An Audio Satori

   The research that produced the Pritchard amplifiers are the result of an audio satori, an engineering epiphany. This enlightenment came from the inability to meet musicians' demands upon amplifiers with standard engineering theories and practices. Unfortunately, the communications between musicians and engineers are hampered by two problems: First, although musicians and engineers nominally speak the same language, their words often have at least dual meanings that are misunderstood by the other. Engineers think in terms of comparatively abstract concepts of amplitudes and frequencies while musicians sense the essence of the music and readily translate their experiences to other senses. Second, engineers have learned their craft from respected professors who teach the findings of other respected professors and engineers, therefore tradition says their narrow view must be correct. Therefore to the engineer a musicians' objections are mere imagination, nostalgia, or worse. Consequently, artistic audio (audio that really appeals to artists) is an engineering enigma cloaked by a linguistic mystery.

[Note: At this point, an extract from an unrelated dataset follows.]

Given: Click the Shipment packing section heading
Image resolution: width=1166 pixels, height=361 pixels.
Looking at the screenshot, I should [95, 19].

   After years of design efforts following traditional engineering concepts and not achieving my goal of creating the greatest guitar amplifier ever, I had to seriously reexamine my engineering training and experience in the light my undergraduate studies in mathematics. College mathematics is quite theoretical and positively logical. The world of mathematics has been created by assuming the least and moving from there in layers upon layers of thorough proof. Theorems contain statements of the result and all of the assumptions. I did not appreciate this discipline until I started taking engineering where the results are often stated with an incomplete statement of assumptions. On the other hand, engineers have had to create their world in less than a century while mathematics has been in development for more than two millennia. Engineers are usually under pressure to produce a product, while most mathematicians have the time to consider a problem completely. Further and prior to computers and their numerical analysis capabilities, engineers had to choose between mathematical models that were precise and models that were useful and useable.

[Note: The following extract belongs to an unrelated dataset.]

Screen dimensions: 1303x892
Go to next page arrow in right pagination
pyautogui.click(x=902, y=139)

   An excellent example of the incomplete statement of concepts is Child's Law for diodes and its extension to triode behavior. Child's Law relates the plate current to the plate-to-cathode voltage. The proof assumes a variety of conditions that are not realistic, such as infinite length cylindrical structure and zero electron velocity at the cathode. The result of this proof is that Ip= Io * Vpk ^ 3/2.

The triode extension is Ip=Io*(Vpk+Mu*Vgk)^3/2 where

Ip = plate current

Io = plate current constant

Vpk = voltage from plate to cathode

Mu = voltage gain constant

Vgk = voltage from grid to cathode

When real data for the very popular 12AX7 is put into this equation, the plate currents do not match by a large margin. Nonetheless, technical papers on computer models of vacuum tubes (one was even peer reviewed) have been published based on the Child's Law. This casts doubt on engineering statements. If the authors of those papers had checked the derivation of Child's Law, they would have known that the 12AX7 did not fit the Child's Law assumptions and such errors would have not been made.